キヤノン「PowerShot S120」は、先代の「PowerShot S110」の良さを継承しつつ、映像エンジンを「DiGiC 6」とすることで高感度・解像感の処理及び、連写性能を向上させている。PowerShot S110でも十分快適だったが、PowerShot S120はより深い領域まで快適さが増したといった印象だ。
カタログスペックでは約0.1秒の高速AF、約0.13秒の撮影タイムラグを謳っており、キビキビとした撮影が強みとなっている。

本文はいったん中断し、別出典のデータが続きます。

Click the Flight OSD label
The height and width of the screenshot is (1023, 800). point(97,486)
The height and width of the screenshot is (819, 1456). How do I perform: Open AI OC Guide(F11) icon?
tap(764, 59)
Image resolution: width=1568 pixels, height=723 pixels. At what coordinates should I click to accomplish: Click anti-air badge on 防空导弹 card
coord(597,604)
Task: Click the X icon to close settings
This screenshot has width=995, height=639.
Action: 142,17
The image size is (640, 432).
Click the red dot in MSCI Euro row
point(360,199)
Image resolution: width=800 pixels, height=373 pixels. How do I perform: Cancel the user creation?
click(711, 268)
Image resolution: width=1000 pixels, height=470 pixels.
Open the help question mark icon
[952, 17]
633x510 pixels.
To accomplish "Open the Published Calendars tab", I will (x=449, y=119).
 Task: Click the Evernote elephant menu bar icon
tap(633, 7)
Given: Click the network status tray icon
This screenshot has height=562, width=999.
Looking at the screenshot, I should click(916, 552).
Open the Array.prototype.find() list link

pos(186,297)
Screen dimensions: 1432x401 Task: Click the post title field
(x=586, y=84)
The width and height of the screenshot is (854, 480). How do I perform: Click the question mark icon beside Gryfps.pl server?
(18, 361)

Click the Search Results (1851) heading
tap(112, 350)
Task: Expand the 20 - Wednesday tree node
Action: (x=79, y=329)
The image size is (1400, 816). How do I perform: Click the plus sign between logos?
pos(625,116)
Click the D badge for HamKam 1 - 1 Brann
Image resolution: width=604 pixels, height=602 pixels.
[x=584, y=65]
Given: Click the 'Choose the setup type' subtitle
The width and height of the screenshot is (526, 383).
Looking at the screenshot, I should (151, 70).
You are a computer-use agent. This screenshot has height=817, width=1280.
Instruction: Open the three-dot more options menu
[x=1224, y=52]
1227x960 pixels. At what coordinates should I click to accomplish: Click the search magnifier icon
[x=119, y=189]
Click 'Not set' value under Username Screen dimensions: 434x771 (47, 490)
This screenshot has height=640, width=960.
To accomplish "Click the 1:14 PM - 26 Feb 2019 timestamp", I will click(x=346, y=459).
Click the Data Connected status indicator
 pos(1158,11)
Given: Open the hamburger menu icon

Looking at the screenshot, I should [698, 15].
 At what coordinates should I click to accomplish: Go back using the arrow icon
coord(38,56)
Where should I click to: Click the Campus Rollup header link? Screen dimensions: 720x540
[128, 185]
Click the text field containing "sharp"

ポケットから出してサッと撮れる快適さはもちろんだが、望遠側でも手ブレ補正と高速AFですぐに撮れる。コンパクトカメラの小ささ・軽さにこの快適さが加わると満足度が違うものだと実感できる。
レンズは両面非球面UAレンズと高屈折率硝材を採用した35mm判換算24-120mmの光学5倍ズーム、開放F値はF1.8-5.7。3軸の光学式手ブレ補正「IS」を搭載し、動画撮影時には上下左右の手ブレを補正する5軸の手ブレ補正「ダイナミックIS」で歩きながらの動画撮影に効果を発揮する。
イメージセンサーは約1210万画素1/1.7型裏面照射型CMOSセンサーで、無理に解像度を上げずに写真のクオリティーを維持する方向で進化させている。ISO感度はDiGiC 6による繊細な高感度処理とあわせてISO80~12800まで設定可能だ。
画質は解像感が高く、細かい部分の描写がしっかりとしている点がうかがえる。これなら小さいセンサーサイズに起因する深い被写界深度を利用して、シーンによってデジタル一眼レフと使い分けて使用できると感じた。
レンズの根元に設けられた大きな「コントローラーリング」もPowerShot S120を面白くしている要素だ。コントローラーリングを使用しなくても撮影自体は可能だが、よく使う機能やこの操作なら便利なのでは?という機能を割り当てるとより愛着が沸いてくる。
例えば、ボタンを押して呼び出す露出補正をコントローラーリングに割り当てるだけで快適さが違ってくる。ズームリングとしてコントローラーリングを回すのも操作している実感があって良い。よく使う機能を割り当ててコントローラーリングを活用する使い方、設定から選ぶと手間になりそうな機能を割り当てて「ここぞ」と言うときに切り替えるという使い方など、コントローラリングは使い手の個性が出る部分でもあるだろう。
使い勝手の良さはボタンやダイヤル操作以外に「タッチパネル」を搭載している点も評価したい。AFが高速化したとは言え、狙ったポイントにAFフレームを手間を掛けて移動させていたのでは意味がない。PowerShot S120は液晶画面のピントを合わせたい部分にタッチするだけでAFフレームが移動する。構図を決めて画面をタッチしてタイミングをみてシャッターボタンを押す、このシンプルな操作で作品作りができるのだ。
PowerShot S120は手のひらサイズにスマートフォン連携を含む、最新のトレンドを詰め込んだキヤノンらしい良く作りこまれたコンパクトデジタルカメラだ。カジュアルなPowerShot S120は写真を愉しむにはちょうど良いサイズで、軽さと画質を含め望遠レンズを付けた一眼レフのサブ機として携行したくなる点も魅力である。